Pandas' type conversions irk me. I get why columns with NaN convert to float fro...

squaresmile · on Jan 25, 2020

You can use "Int64" for nullable integer data type.

https://pandas.pydata.org/pandas-docs/stable/user_guide/inte...

ianbutler · on Jan 25, 2020

Awesome super useful thank you.

abakker · on Jan 25, 2020

I mean, whenever I have this problem, I fall back on my (terrible) SPSS habits and just recode NaN to -999. With integer datasets that mostly works fine. You could come up with some alternative solution, too.

Personally, I'm an amateur at best, but Pandas has made it possible for me to do some really handy things.

Personal favorite feature: multindexing on rows AND Columns. Multiindex is such a common pattern, and so poorly handled in things like excel. Pandas really saves a lot of time with re-indexing, pivoting, stacking, or transposing data with multi indexes.

qwhelan · on Jan 25, 2020

You should upgrade your version of pandas if possible - that's been fixed for a few versions now.

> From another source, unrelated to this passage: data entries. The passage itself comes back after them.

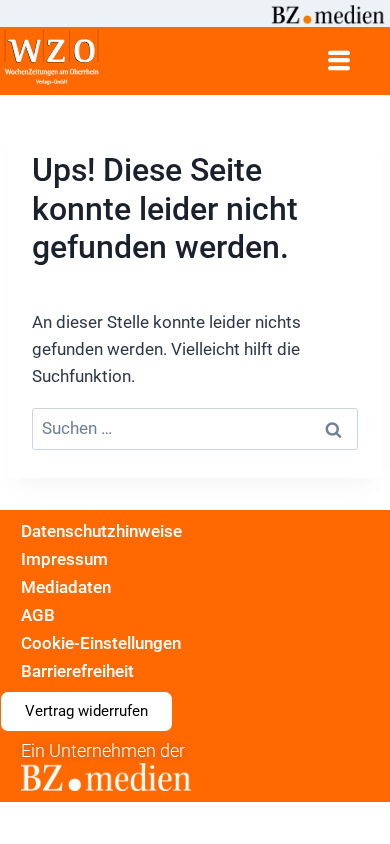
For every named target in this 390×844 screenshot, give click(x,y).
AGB (38, 615)
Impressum (64, 559)
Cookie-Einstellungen (101, 643)
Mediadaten (66, 587)
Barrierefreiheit (77, 671)
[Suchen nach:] (195, 429)
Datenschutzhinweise (101, 531)
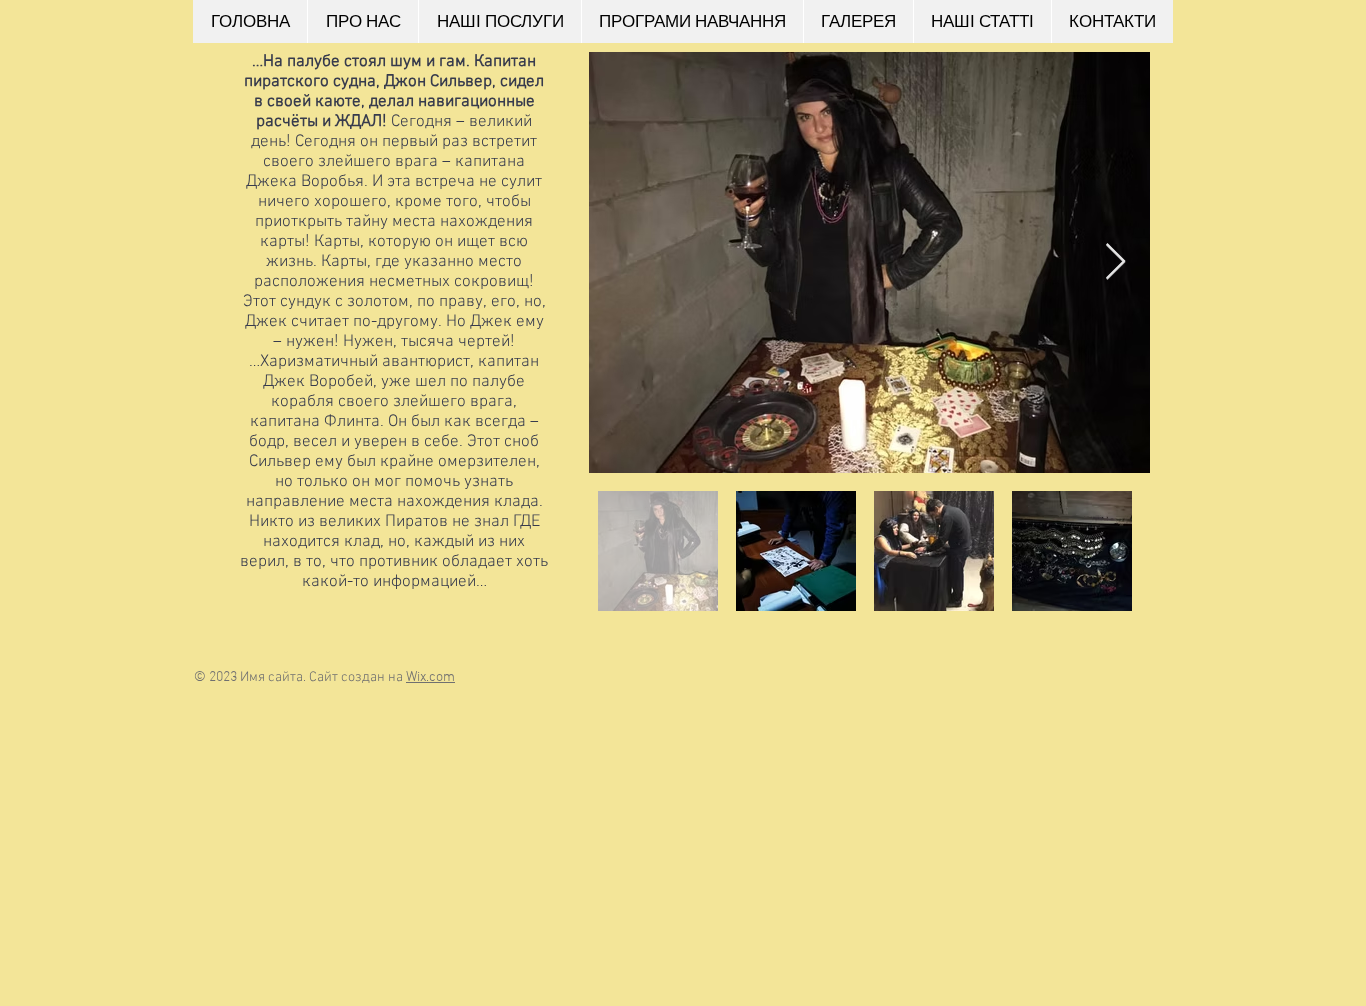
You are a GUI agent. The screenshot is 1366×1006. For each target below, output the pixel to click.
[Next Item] (1115, 262)
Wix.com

ianbutler · on Jan 25, 2020

Oh interesting I'll have to check, we did an upgrade pass a while ago maybe we just didn't upgrade pandas for whatever reason.

qwhelan · on Jan 25, 2020

As mentioned elsewhere in this thread, it's opt-in to avoid breaking existing behavior. But given that ingestion points are easy to identify, it's pretty straightforward to turn on (especially if you have a schema for your inputs): https://pandas.pydata.org/pandas-docs/stable/user_guide/inte...

longemen3000 · on Jan 25, 2020

I saw in implementation (CSV parser in Julia) were the sentinel value was randomly assigned at read time (if a value in the input was equal to the sentinel value, change randomly).after parsing, the sentinel value would be converted to the appropriate data type (Julia Missing)

ianbutler · on Jan 25, 2020

That makes sense and thanks for the info and the link. It will be very useful going forward.